The failure of the 19th Century Great Game of diplomacy, espionage and a cold war of military brinksmanship and escalation is part of the reason I'd call it the last 19th Century war, along with the fact that early tactics attempted (poorly and with much bloodshed) to adapt 19th Century tactics and objectives to a wholly different game: massing forces and measuring strategic goals in miles were very Napoleonic and not suited for a future when weapons of mass destruction (in the generalized sense: not merely nonconventional weapons like gas but the first deployment of Maxims and other fully automatic weapons for a purpose other than mowing down uppity natives in the colonies) made casualties and attrition the markers of strategic success--could the enemy be forced to surrender, regardless of whether troops had advanced or merely pulverized the enemy from a distance?

The asterisk to that last paragraph being, of course, that the Americans had already learned how to fight a trenched war of attrition/total war by the middle of the American Civil War. Europeans, perhaps, weren't paying attention to internecine squabbles in the boonies.

I think the point is important because I don't think it's sufficient to place the Great War in one century or the other: in my view what created the conflict and led to the massive loss of life and contributed to the cultural shocks and changes to the world order was that the War unhappily straddled the past and future, terminating the old order and unveiling the new. I wouldn't and couldn't say the War was the "last war of the 19th" without emphasizing that it was (at least) the third significant war of the 20th (the other two I am counting are the Spanish-American (yes, technically a 19th Century war) and Russo-Japanese, for essentially the same reason: they were harbingers of what WWI wrote in large letters for everyone: that the Great Powers of the previous three centuries were on their way out and these peripheral, obscure states were on their way in, that the dominance of Europe was being replaced by a redistribution of power to the New World and Far East).

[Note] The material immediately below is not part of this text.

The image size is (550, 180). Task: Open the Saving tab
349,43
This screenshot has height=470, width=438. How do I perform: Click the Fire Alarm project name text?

Or that's my layman's take, anyway. :)

David said...

A layman’s take is as good as a professional’s when you support it with that kind of evidence. :)

I would agree with you that WWI marks a hinge point between centuries – I will have to consider your “harbinger” argument further. It’s a great way to tie up some things that otherwise flap loose. I would probably go further and argue that WWI marks the true beginning of the 20th century, though you can push that back to the breakdown of 19th-century certainties exemplified by Freud and Einstein, too. In either event, it definitely divides time into a Before and an After. It is the end result of the breakdown of a lot of things in the 19th century, and nothing that happens in the 20th century makes sense without being put into its context.

Some events are rocks in the river – you put them in, you take them out, the river flows on regardless. Other events are dams – they change the way the river flows. Arguing over which category to put something in is always fun, but you can’t dispute that WWI was a dam.